3rd Dean of Princeton University School of Architecture
- In office 1989–2002
- Preceded by: Robert Maxwell
- Succeeded by: Stan Allen

Personal details
- Born: 1949 New York, New York
- Died: May 7, 2011 (aged 61–62) Princeton, New Jersey
- Education: Cooper Union Harvard University (MArch)

= Ralph Lerner (architect) =

American architect

Ralph Lerner (1949 – May 7, 2011) was an American architect, born in New York in 1949. He studied under John Hejduk at Cooper Union. Lerner then worked for Ulrich Franzen and Richard Meier. Lerner obtained a master's degree in architecture at Harvard University in 1975, and joined the University of Virginia faculty.

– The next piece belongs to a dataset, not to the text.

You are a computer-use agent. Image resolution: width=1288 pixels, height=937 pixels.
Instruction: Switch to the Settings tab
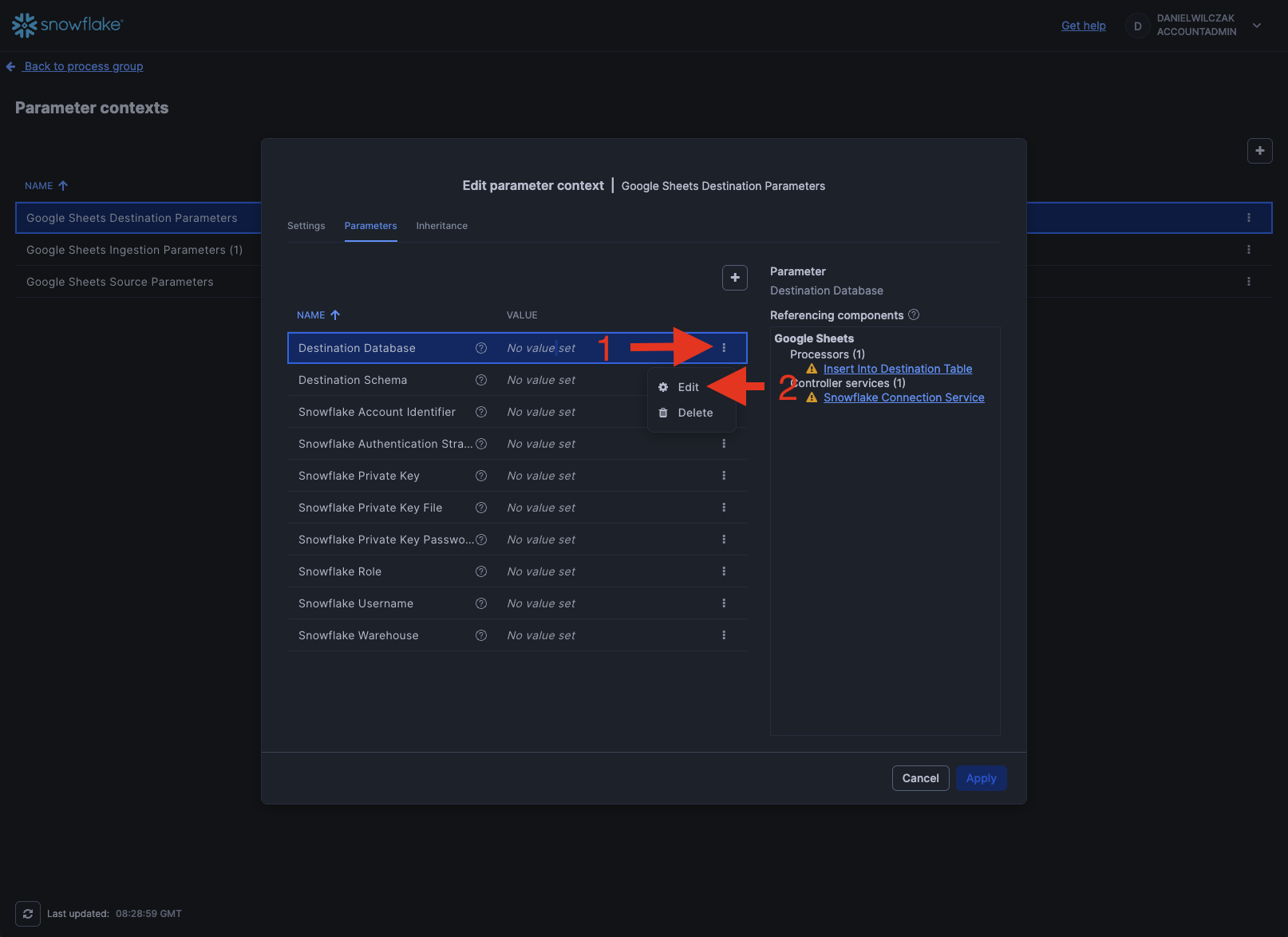click(x=306, y=226)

While based in Charlottesville, Lerner led his own firm, Ralph Lerner, Architecture and Urban Design. From 1979 to 1980, Lerner taught at Polytechnic of Central London. He returned to the United States for a position at Harvard, then accepted an associate professorship at Princeton University in 1983. Ralph Lerner Architect PC was established in Princeton the following year. He was appointed dean of the Princeton University School of Architecture in 1989, two years after becoming a full professor. Lerner was designated George Dutton ’27 Professor of Architecture in 1994, and was succeeded as dean by Stan Allen in 2002. Lerner remained on the Princeton faculty until his 2008 resignation, to assume the deanship of the Faculty of Architecture at the University of Hong Kong.

Lerner resigned from HKU in April 2011 for health reasons, and returned to the United States. He died in Princeton, New Jersey, of brain cancer on May 7, 2011, aged 61.